That night I went to Rosa's for dinner and to watch the evening news. The cameras caught black bodies hurtling out of the U.N. doors, and marchers chanting along 46th Street.

Angry faces in profile glided across the screen, shouting accusations. When an unknown, well-dressed man came into view, and speaking pompously, said that he took full responsibility for the demonstration, Jean responded by calling him a sap sucker and turning off the television.

The echo of the day's excitement and the wonder of CAWAH's power to bring all those people from Harlem kept us quiet for a few minutes. When conversation did return we talked about our next moves. The day had proven that Harlem was in commotion and the rage was beyond the control of the NAACP, the SCLC or the Urban League. The fury would turn on itself if it was not outwardly directed.
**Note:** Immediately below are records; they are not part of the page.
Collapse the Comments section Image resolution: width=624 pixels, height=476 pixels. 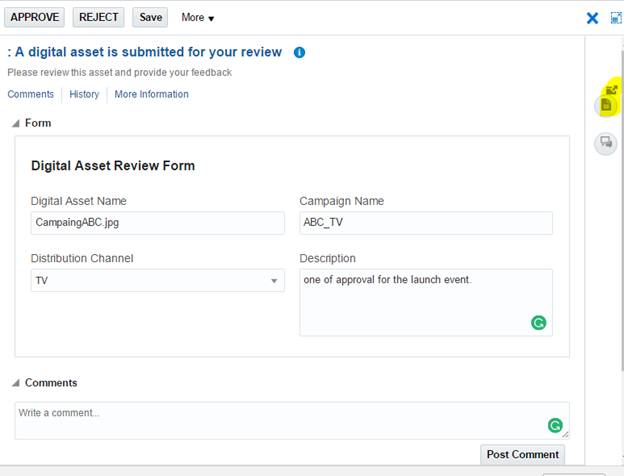[x=16, y=383]
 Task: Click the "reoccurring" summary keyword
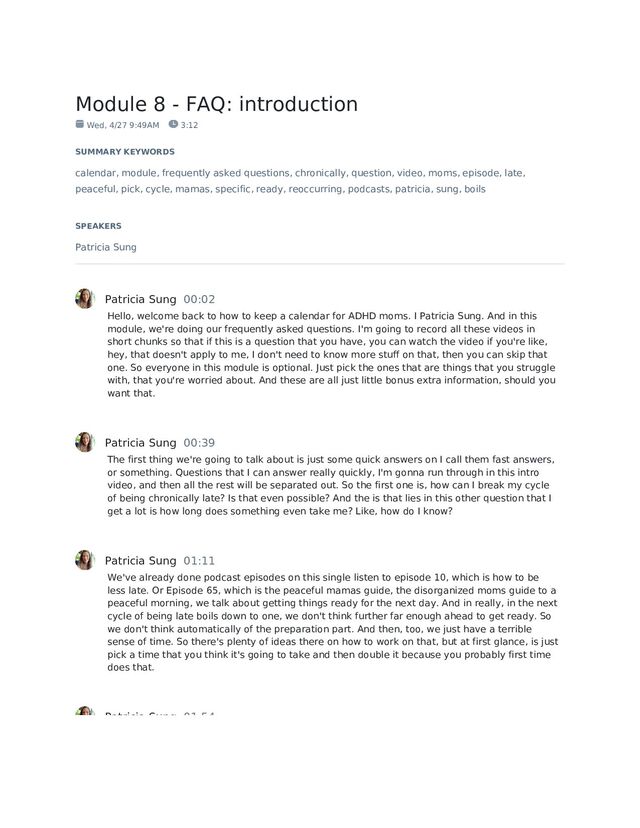(x=315, y=189)
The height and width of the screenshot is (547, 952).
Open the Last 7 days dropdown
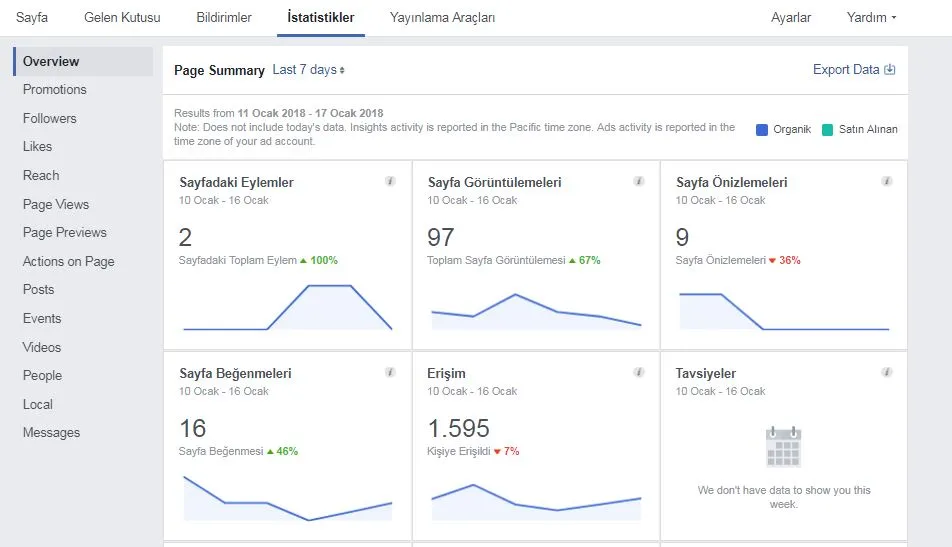(308, 70)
There would be an increase of stabbings and shootings as black people assaulted each other, discharging tension, and blindly looking for a surcease of pained lives.

Rosa and I said, "the Black Muslims" and grinned, because we thought alike and at the same time. Of course, the Muslims, with their exquisite discipline and their absolute stand on black-white relations, would know how to control and use the ferment in Harlem. We should go straight to Malcom X and lay the situation in his lap. It would be interesting to see what he would do. And it would be a relief to shift the responsibility.
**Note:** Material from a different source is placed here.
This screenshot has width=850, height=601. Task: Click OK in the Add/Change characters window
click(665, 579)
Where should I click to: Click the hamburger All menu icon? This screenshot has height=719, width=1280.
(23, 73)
The next day, Guy jumped with excitement. "Mom, you're great. Really great. I wish I had been there. Boy, I wish I could have seen Stevenson's face. Boy, that's fantastic."

John Killens phoned. "Why didn't you let me know you people were going to have a riot? I'm always ready for a riot. You know that, angel."
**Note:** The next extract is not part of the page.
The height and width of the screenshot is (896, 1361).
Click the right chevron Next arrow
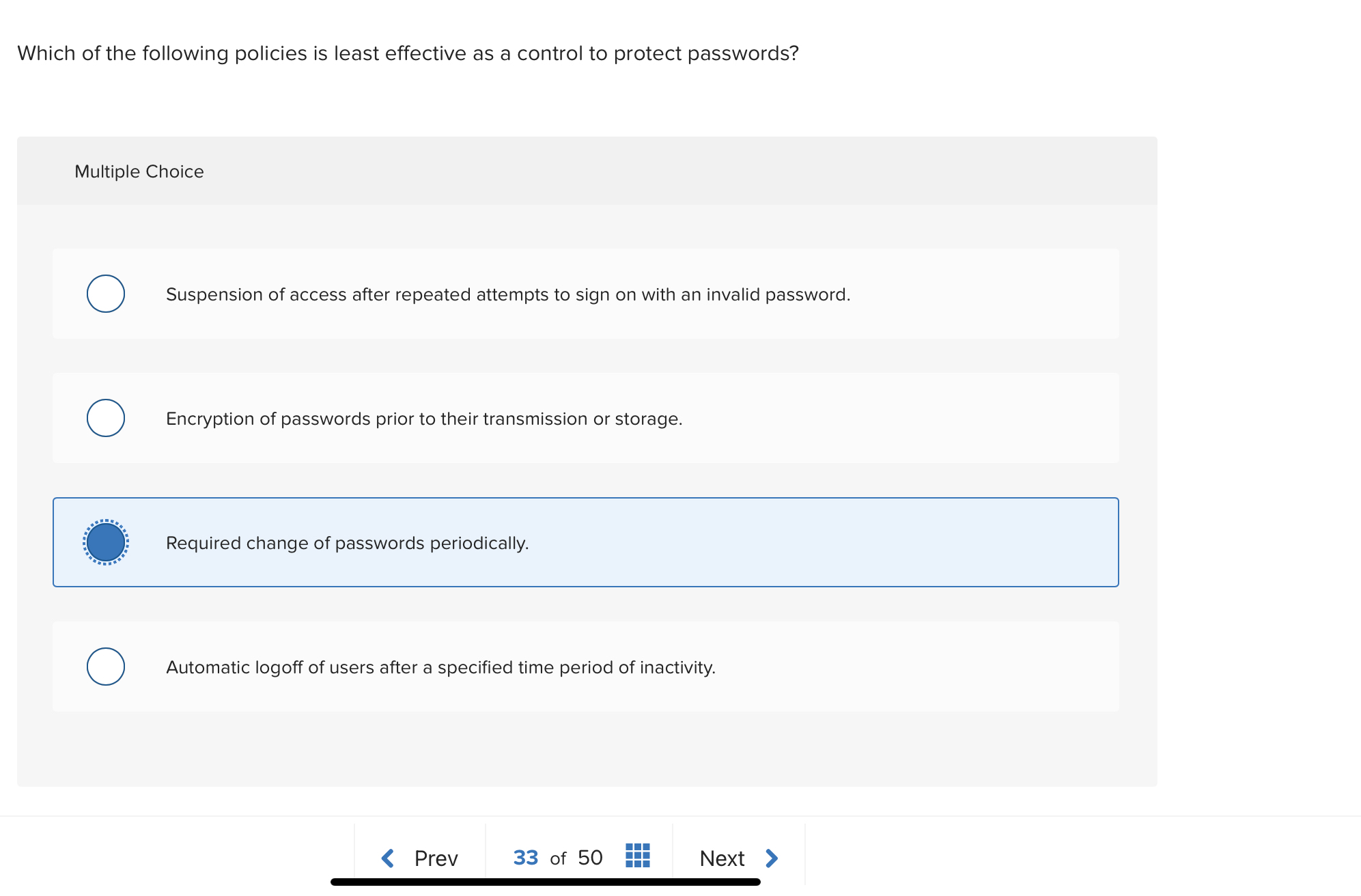coord(772,858)
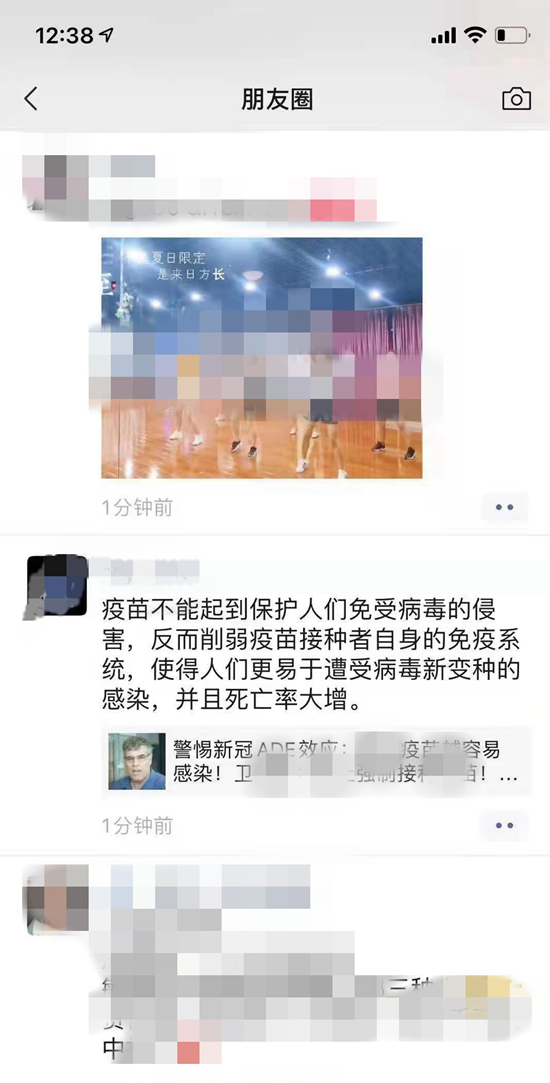Tap the two-dot menu under the dance video post

(x=504, y=507)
When I explained that we had only expected a few people, he grunted and said we had fallen into the same trick bag whites are in. We underestimated the black community.

Two days later, Rosa and I walked into the Muslim Restaurant. Making the appointment had been the easiest part. I simply telephoned the Mosque and asked if Mr. Malcolm X could spare a half-hour for two black ladies. After a brief pause I was given a time and a place. Putting my thoughts in respectable order was more difficult, because after I knew Malcolm would see us I became appalled at our presumption.

We told a waitress that we had come to see Mr. Malcolm X. She nodded and walked away, disappearing through a door at the end of the long counter. We stood nervously in the center of the room. In a moment Malcolm appeared at the rear door. His aura was too bright and his masculine force affected me physically. A hot desert storm eddied around him and rushed to me, making my skin contract, and my pores slam shut. He approached, and all my brain would do for me was record his coming. I had never been so affected by a human presence.

Watching Malcolm X on television or even listening to him speak on a podium had been no preparation for meeting him face to face.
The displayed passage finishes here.